Grotesco esperpento

Es patético que un delincuente prófugo como Puigdemont decida el futuro de la España que desprecia

16 de septiembre 2023 - 00:15

Al reanudar estas miradas, tras el largo paréntesis vacacional, me encuentro un país más esperpéntico aún políticamente que el existente hace dos meses, enriquecido con tintes grotescos gracias a las últimas noticias sobre pactos de investidura. Como era de esperar si la derecha no conseguía la mayoría absoluta en la convocatoria del 23-J –Feijóo hizo una pésima campaña, eludiendo debates, programas y centrándose sólo en derrotar al ‘sanchismo’–, el ínclito don Pedro Sánchez no dudaría en buscar las alianzas con quien fuera, ya que su único principio es asegurar su poder personal. Suficiente argumento para justificar cualquier pacto, por repugnante que fuese, no ya para la mayoría de los españolitos, sino para los históricos del PSOE, como hemos visto estos días.
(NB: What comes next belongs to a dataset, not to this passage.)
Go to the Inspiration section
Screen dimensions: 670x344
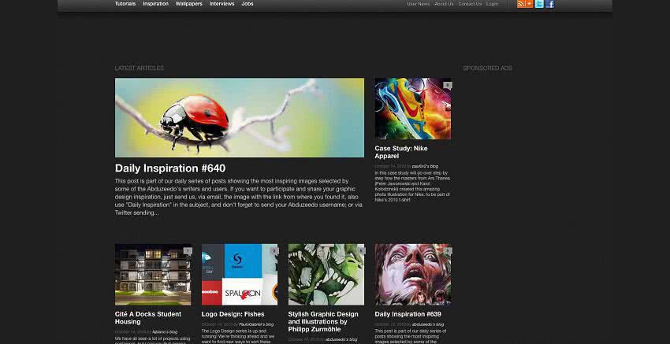(155, 4)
Porque si las anteriores concesiones para pactos de la vergüenza –eliminar delitos para beneficiar a delincuentes condenados por la justicia, amén de indultos– eran justamente denostados, ahora aumenta la náusea nacional si permite –como parece, aunque está a tiempo de negar las evidencias– que un delincuente prófugo como Puigdemont decida el futuro de la España que desprecia. No ya sólo se trata de la amnistía, sino de dinamitar el Estado de Derecho, incluyendo los estamentos judiciales, planificar la desigualdad de regiones, donde se hagan realidad las ‘históricas’ naciones independientes –el vasco Urkullu se ha apuntado al órdago– y, en fin, cargarse la nación que ha supervivido más de quinientos años como tal. Sánchez cometería un error ‘histórico’ si aceptara esas humillaciones con tal de mantenerse en el poder. La vicepresidenta Díaz ya le ha rendido pleitesía al golpista en Bruselas. No se cortó el prófugo de Waterloo y ya mostró parte de sus exigencias. Se teme una aceptación total o parcial, aunque empleen términos retorcidos, porque los independentistas –catalanes, vascos, gallegos– saben muy bien que con Sánchez en Moncloa tienen una presa fácil que sólo mira sus intereses personales y no los de su país. Como anticipo tendremos un Parlamento convertido en torre de Babel por simple exigencia nacionalista para humillar el idioma común.

Es el momento histórico para el nacionalismo excluyente y separatista. Pero puede que sea también el germen de una nueva patada a la democracia que tanto costó recuperarla. Lo han dicho autorizadas voces socialistas, más valiosas por su historia, precisamente, que este ensayo dictatorial, oculto bajo un falso progresismo. Estamos viviendo un momento grave para la continuidad de la democracia y el Estado de Derecho. Porque si los problemas políticos se resuelven políticamente, cuando los dirigentes cometen delitos deben dar cuenta a la Justicia, pilar del Estado, y no considerarse dioses impunes.